I'm about to start writing a 2d sidescrolling game. Are there any design considerations I should take when creating the game to support networked-multiplayer? For example, If I have a TileMap type, which "glues" together the physics and everything else, I would need an MPTileMap type which wouldn't run physics, just use data from the host. But then I'm implementing a tilemap twice. There's gotta be a better way, right?
Note: I doubt this matters for this question, but I'm going to be writing this game in c# with MonoGame.

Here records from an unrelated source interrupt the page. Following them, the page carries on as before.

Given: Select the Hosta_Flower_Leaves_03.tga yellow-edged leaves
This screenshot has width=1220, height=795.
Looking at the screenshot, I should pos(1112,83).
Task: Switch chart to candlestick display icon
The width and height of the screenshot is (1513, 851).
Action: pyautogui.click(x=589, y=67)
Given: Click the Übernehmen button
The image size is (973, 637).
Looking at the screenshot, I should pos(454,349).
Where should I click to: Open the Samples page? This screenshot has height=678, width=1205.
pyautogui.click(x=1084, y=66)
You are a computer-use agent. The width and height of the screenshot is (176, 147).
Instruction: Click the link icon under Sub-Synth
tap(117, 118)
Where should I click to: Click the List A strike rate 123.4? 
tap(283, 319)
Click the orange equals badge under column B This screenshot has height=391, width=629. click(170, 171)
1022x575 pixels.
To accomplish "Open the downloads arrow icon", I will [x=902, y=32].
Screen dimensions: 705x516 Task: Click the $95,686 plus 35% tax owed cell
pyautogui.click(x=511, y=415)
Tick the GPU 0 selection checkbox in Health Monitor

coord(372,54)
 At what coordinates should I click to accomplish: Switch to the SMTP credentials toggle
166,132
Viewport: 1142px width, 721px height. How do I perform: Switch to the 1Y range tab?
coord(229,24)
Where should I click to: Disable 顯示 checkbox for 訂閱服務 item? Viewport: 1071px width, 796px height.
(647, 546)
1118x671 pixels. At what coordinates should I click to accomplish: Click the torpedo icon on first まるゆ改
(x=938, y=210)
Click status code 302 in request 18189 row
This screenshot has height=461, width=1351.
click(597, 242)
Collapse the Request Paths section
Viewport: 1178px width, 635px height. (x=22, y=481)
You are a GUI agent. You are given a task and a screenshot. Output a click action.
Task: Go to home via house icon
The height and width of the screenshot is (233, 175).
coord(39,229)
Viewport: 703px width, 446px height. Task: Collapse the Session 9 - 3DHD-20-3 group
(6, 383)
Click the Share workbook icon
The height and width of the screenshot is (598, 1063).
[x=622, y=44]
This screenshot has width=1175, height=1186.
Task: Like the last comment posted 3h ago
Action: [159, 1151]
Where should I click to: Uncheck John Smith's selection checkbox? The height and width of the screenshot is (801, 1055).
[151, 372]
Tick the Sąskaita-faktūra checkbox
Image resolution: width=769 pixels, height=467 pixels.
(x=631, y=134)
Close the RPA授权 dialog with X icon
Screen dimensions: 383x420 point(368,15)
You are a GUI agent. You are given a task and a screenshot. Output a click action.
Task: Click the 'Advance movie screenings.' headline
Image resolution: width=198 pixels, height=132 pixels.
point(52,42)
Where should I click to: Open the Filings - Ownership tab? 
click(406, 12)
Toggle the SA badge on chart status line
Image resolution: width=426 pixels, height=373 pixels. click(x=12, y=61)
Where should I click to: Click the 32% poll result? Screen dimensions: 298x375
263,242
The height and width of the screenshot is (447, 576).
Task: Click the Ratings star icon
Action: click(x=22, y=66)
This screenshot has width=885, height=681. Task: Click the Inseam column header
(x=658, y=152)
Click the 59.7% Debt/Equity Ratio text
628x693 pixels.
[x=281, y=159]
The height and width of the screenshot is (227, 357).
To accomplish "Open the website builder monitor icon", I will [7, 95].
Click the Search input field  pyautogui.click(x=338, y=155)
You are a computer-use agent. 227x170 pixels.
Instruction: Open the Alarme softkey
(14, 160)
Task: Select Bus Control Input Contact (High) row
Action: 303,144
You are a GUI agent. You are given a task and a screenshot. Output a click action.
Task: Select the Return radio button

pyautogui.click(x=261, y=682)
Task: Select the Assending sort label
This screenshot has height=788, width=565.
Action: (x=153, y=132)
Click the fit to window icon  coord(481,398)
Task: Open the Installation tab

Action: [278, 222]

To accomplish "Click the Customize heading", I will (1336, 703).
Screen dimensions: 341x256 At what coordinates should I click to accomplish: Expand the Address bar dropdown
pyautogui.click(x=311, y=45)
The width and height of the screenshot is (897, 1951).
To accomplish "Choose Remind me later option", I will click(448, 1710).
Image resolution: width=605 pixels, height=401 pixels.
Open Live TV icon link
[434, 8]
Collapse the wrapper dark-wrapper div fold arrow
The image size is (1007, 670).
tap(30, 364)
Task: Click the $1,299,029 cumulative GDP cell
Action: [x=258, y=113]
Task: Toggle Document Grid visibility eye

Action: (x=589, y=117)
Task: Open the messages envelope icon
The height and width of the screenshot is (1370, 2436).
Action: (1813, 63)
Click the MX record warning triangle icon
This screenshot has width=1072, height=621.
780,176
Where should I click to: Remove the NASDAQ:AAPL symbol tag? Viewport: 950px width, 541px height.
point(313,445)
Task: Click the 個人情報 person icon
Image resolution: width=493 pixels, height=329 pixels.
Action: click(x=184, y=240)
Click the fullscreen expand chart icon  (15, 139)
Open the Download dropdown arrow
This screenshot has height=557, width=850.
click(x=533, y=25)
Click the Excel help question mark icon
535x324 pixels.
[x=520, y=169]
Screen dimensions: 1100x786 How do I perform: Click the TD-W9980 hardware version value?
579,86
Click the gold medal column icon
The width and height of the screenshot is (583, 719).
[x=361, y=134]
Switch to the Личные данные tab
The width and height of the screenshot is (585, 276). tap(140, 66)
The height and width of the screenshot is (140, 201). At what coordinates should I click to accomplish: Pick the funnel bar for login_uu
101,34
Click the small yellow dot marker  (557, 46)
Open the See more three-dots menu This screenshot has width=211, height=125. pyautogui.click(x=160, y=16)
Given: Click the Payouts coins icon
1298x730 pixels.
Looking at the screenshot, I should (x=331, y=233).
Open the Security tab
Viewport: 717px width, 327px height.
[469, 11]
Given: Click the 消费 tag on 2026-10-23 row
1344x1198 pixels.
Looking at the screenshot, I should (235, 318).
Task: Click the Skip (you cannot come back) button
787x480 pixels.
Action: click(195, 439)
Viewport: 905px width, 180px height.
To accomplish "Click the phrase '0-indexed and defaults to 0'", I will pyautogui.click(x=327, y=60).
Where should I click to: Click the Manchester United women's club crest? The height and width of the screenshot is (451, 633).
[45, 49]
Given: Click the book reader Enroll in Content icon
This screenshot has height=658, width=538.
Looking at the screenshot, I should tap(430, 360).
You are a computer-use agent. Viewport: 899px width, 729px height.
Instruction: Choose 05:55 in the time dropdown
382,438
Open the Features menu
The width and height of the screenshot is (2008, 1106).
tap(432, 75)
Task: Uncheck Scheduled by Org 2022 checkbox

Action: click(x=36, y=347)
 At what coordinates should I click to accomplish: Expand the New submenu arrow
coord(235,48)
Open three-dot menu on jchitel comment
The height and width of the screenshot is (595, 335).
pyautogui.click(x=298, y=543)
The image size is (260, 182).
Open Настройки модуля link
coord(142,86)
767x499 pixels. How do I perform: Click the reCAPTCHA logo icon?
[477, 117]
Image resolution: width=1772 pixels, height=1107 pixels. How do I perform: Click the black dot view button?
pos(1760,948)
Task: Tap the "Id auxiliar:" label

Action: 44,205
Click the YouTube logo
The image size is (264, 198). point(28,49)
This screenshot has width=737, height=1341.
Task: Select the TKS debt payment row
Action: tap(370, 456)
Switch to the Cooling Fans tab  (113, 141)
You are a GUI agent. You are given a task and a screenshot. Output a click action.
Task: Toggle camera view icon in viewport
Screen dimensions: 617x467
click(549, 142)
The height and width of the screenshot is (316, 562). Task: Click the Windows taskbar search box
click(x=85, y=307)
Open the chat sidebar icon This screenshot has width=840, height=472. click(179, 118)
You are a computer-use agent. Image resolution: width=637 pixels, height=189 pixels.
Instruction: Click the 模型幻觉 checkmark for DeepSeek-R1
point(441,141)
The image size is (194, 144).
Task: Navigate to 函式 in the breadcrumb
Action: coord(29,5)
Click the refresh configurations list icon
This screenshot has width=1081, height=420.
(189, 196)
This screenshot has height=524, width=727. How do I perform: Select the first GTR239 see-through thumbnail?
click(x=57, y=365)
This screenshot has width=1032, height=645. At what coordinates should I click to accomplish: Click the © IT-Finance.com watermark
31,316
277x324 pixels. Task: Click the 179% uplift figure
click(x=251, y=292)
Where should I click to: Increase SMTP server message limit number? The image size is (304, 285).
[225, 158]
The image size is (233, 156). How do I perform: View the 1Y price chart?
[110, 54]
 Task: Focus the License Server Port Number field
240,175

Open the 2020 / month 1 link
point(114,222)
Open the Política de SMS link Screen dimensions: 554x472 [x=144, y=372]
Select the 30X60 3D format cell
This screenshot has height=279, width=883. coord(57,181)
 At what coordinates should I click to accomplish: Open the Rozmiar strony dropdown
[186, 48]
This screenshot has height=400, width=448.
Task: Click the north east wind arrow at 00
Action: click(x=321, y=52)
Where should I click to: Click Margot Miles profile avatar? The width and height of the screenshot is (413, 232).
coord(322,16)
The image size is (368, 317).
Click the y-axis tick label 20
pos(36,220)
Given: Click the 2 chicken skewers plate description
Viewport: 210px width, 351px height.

If you use object oriented design (which it sounds like you do) then your current TileMap sounds like it doesn't follow the "single responsibility principle." A more factored design would be to have a TileMap that maps 2D coordinates to environment info (to use for rendering and simulation.) Separately, you have a Renderer that uses the TileMap to figure out what to render, and you have a Simulator that uses the TileMap as a source of what the physics environment is. You'd probably have a separate World which contains the Actors (players, projectiles, monsters, etc.) The Renderer and Simulator would know how to talk to both the World and the TileMap.
So, on your client, you would have a Renderer, a World, and a TileMap. The World is populated/driven by the incoming network packets. On your server, you would have a Simulator, a World, and a TileMap. The World is populated by scripts and logged-in players, and updated through Simulation.